AFC Wimbledon was set up by fans after 1988 FA Cup winners Wimbledon FC was controversially moved from south London to Milton Keynes, 67 miles away in 2002. The club started in the Combined Counties League and earned six promotions to reach the fourth tier in 2011.
Now in a new stadium built just yards from their former Plough Lane home, The Dons Trust owns the majority share in the club and boasts more than 4,000 members.
Exeter City Supporters Trust became the majority shareholder in 2003 and was tasked with returning the club to the Football League following relegation to the Conference.
By 2005, debts of £4.5million had been cleared and the Grecians, with 2,500 members now part of the trust, earned promotion to League Two in 2008.
Could We See More Fan-Owned Football Clubs?

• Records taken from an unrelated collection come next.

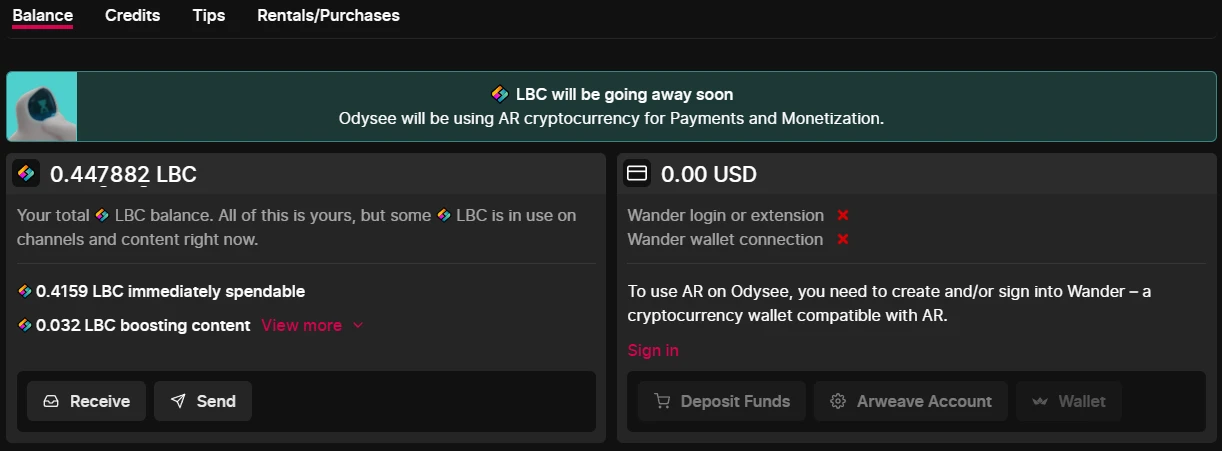Screen dimensions: 1222x451
Task: Click the shopping cart icon on Deposit Funds
Action: pos(662,401)
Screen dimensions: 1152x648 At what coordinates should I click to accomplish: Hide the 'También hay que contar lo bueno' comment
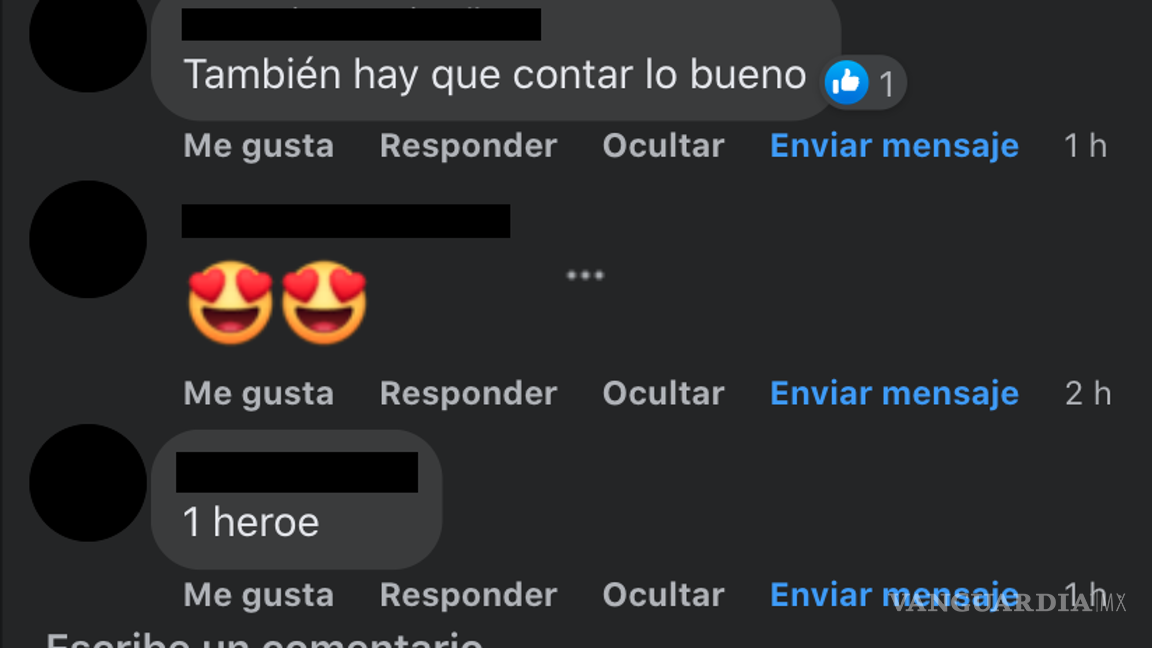tap(663, 145)

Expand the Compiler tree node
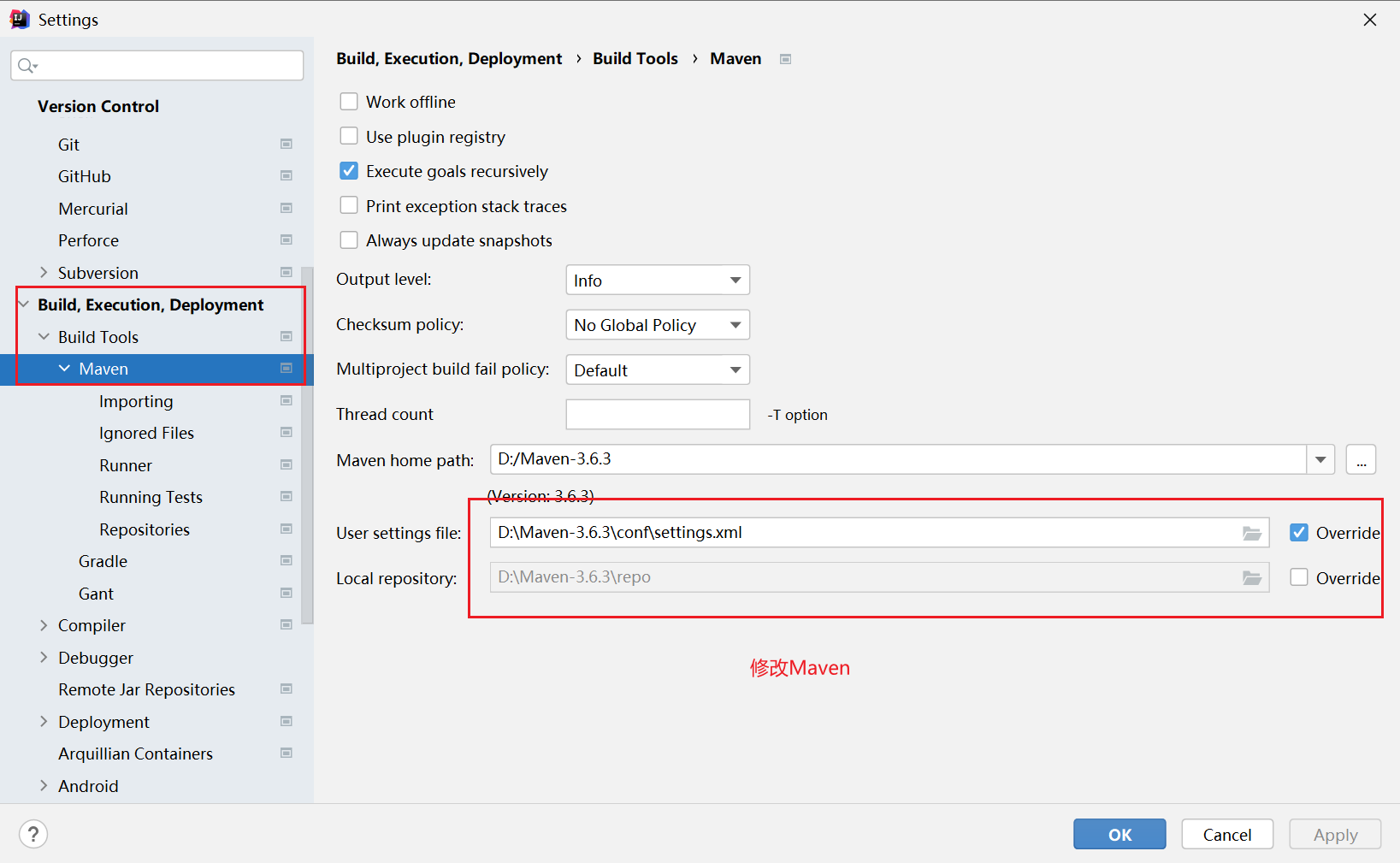point(44,625)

In an era of Super League proposals and teams like Bury going out of business, supporters are keen to protect the game and their clubs and so more fan-owned models should be expected.
Football teams are a huge part of the local community and there feels to be a concerted effort to protect values and heritage through proper rules and regulation.
For example, the move by Cardiff City owner Vincent Tan to change the club colours from blue to red in 2012 was highly controversial. It was the first time the team from the Welsh capital had not worn blue since 1908. What’s more, the traditional bluebird was also altered to a Welsh dragon on the club crest. Fortunately for the supporters, it was eventually changed back but it highlighted how an individual can switch a club’s identity without any need for approval.
Fans are also keen to take control in order to ward off investors who may not have the club’s best interests at heart. Thus, it is likely more consortiums in the future will consist of local people who follow and understand the club, as well as the local community.
In Germany, meanwhile, the 50+1 rule was introduced in 1998 and prevents clubs in the top two divisions from having external investors as majority shareholders. In short, a club and its fans hold a majority of their own voting rights; hence the name ’50+1’.
External ownership of all forms was banned and this allowed clubs in the Bundesliga and 2. Bundesliga to enjoy greater financial muscle but not so much as to jeopardise the future of the football club.